PyMongo: convertation BSON to Dict not working

my code here:

import os

import bson
from bson.codec_options import CodecOptions

bson_codec_options = CodecOptions(
    datetime_conversion='DATETIME_AUTO',
    tz_aware=True,
    unicode_decode_error_handler='ignore'
)
if __name__ == '__main__':
    current_dir = os.getcwd()
    bson_files = []

    for file in os.listdir(current_dir):
        current_item = os.path.join(current_dir, file)
        if os.path.isfile(current_item) and file.endswith(".bson"):
            bson_files.append(file)

    for file in bson_files:
        
        with open(os.path.join(current_dir, file), 'rb') as fcache:
            data = bson.decode(fcache.read(), codec_options=bson_codec_options)
            print(data)

I try to convert BSON to JSON. But I get error:

File "C:\PyProjects\zulip\.venv\Lib\site-packages\bson\__init__.py", line 1094, in decode
return cast("Union[dict[str, Any], _DocumentType]", _bson_to_dict(data, opts))
                                                    ^^^^^^^^^^^^^^^^^^^^^^^^^
TypeError: 'str' object cannot be interpreted as an integer

I hope anyone had already encountered such error, what did you do?

The error indicates that the bson.decode function is receiving an invalid input type. The most likely cause is that you are passing the entire binary content of the file to bson.decode, but the function expects a proper BSON binary format.

The bson.decode function in the Python bson package is typically used for decoding BSON-encoded binary data representing a single document, not a file containing multiple documents or an improperly formatted BSON structure.

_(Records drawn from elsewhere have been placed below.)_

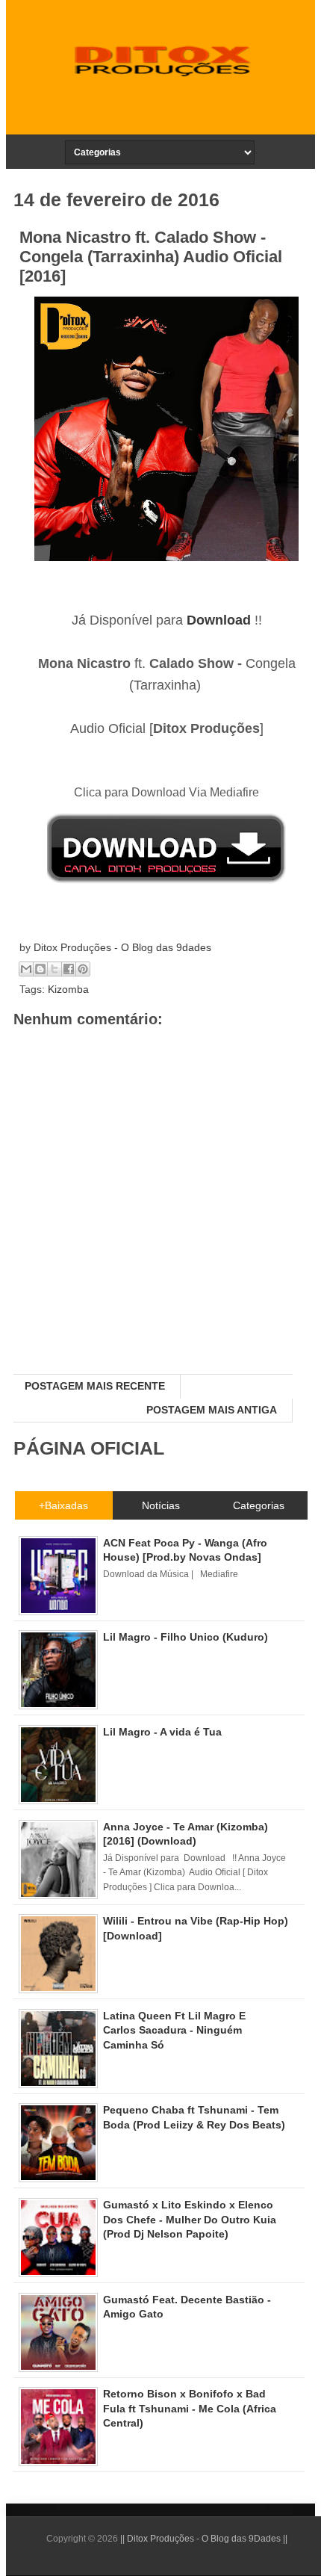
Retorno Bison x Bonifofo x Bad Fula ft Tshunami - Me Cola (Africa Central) (189, 2408)
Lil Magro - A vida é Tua (162, 1732)
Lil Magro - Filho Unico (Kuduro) (185, 1637)
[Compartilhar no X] (54, 969)
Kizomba (68, 989)
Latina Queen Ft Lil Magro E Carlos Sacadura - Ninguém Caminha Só (174, 2030)
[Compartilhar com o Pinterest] (82, 969)
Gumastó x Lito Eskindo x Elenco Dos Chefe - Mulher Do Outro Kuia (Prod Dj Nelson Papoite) (189, 2219)
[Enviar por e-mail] (26, 969)
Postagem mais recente (95, 1386)
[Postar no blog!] (40, 969)
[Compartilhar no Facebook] (68, 969)
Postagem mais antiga (211, 1410)
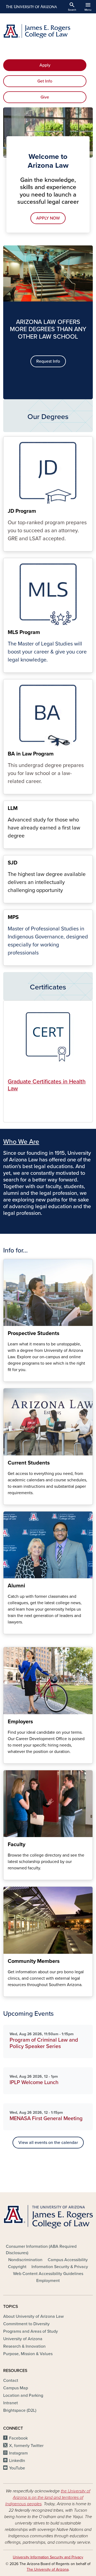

Here’s how you can resolve the issue:


Updated Code

import os
import bson
from bson.codec_options import CodecOptions

bson_codec_options = CodecOptions(
    datetime_conversion='DATETIME_AUTO',
    tz_aware=True,
    unicode_decode_error_handler='ignore'
)

if __name__ == '__main__':
    current_dir = os.getcwd()
    bson_files = []

    # Collect all BSON files in the current directory
    for file in os.listdir(current_dir):
        current_item = os.path.join(current_dir, file)
        if os.path.isfile(current_item) and file.endswith(".bson"):
            bson_files.append(file)

    # Decode BSON files
    for file in bson_files:
        with open(os.path.join(current_dir, file), 'rb') as fcache:
            bson_data = fcache.read()  # Read the raw binary data

            try:
                # Use bson.decode() to handle a single BSON document
                document = bson.decode(bson_data, codec_options=bson_codec_options)
                print(document)
            except Exception as e:
                print(f"Error decoding file {file}: {e}")

Explanation of Fixes

  1. Binary Content Handling:
    bson.decode() is designed to decode a BSON-encoded document, not arbitrary binary data. If the file contains multiple BSON documents or is improperly formatted, the function will fail.
  2. Error Handling:
    Added a try block to catch any decoding issues for individual files and log errors without crashing the entire script.
  3. Assumption of Single Document:
    If your BSON files contain a single document, the above code should work. However, if your files contain multiple BSON documents or a custom format (e.g., a BSON array), you will need to process the binary data accordingly (see below).

For BSON Files Containing Multiple Documents

If your BSON files contain multiple documents (e.g., similar to MongoDB exports), you may need to iterate over them using bson.decode_all:

import bson

# Decode multiple BSON documents from binary data
with open('your_bson_file.bson', 'rb') as f:
    bson_data = f.read()
    try:
        documents = bson.decode_all(bson_data)
        for doc in documents:
            print(doc)
    except Exception as e:
        print(f"Error decoding multiple documents: {e}")

Common Causes of the TypeError

  1. Improper File Format: The .bson file might not actually be BSON-encoded. Verify the format by inspecting the file or ensuring it originates from a BSON-compliant source (e.g., MongoDB).
  2. Partial Reads: Ensure the file is fully read in binary mode (rb) to avoid decoding issues.
  3. Invalid Content: Check that the .bson file contains valid BSON data. Corrupted files or non-BSON files renamed with a .bson extension can cause this issue.

Debugging Tips

  • Inspect the File: Use a hex editor or a tool like xxd to inspect the binary content of the .bson file and verify its structure.
  • Validate the Source: Ensure the .bson files were created using a BSON-compliant encoder (e.g., MongoDB).
  • Test with Smaller Files: Create a small test BSON document, encode it using bson.encode(), and then try decoding it with your script.

If you’re still facing issues, provide more details about the source of the .bson file or its expected structure.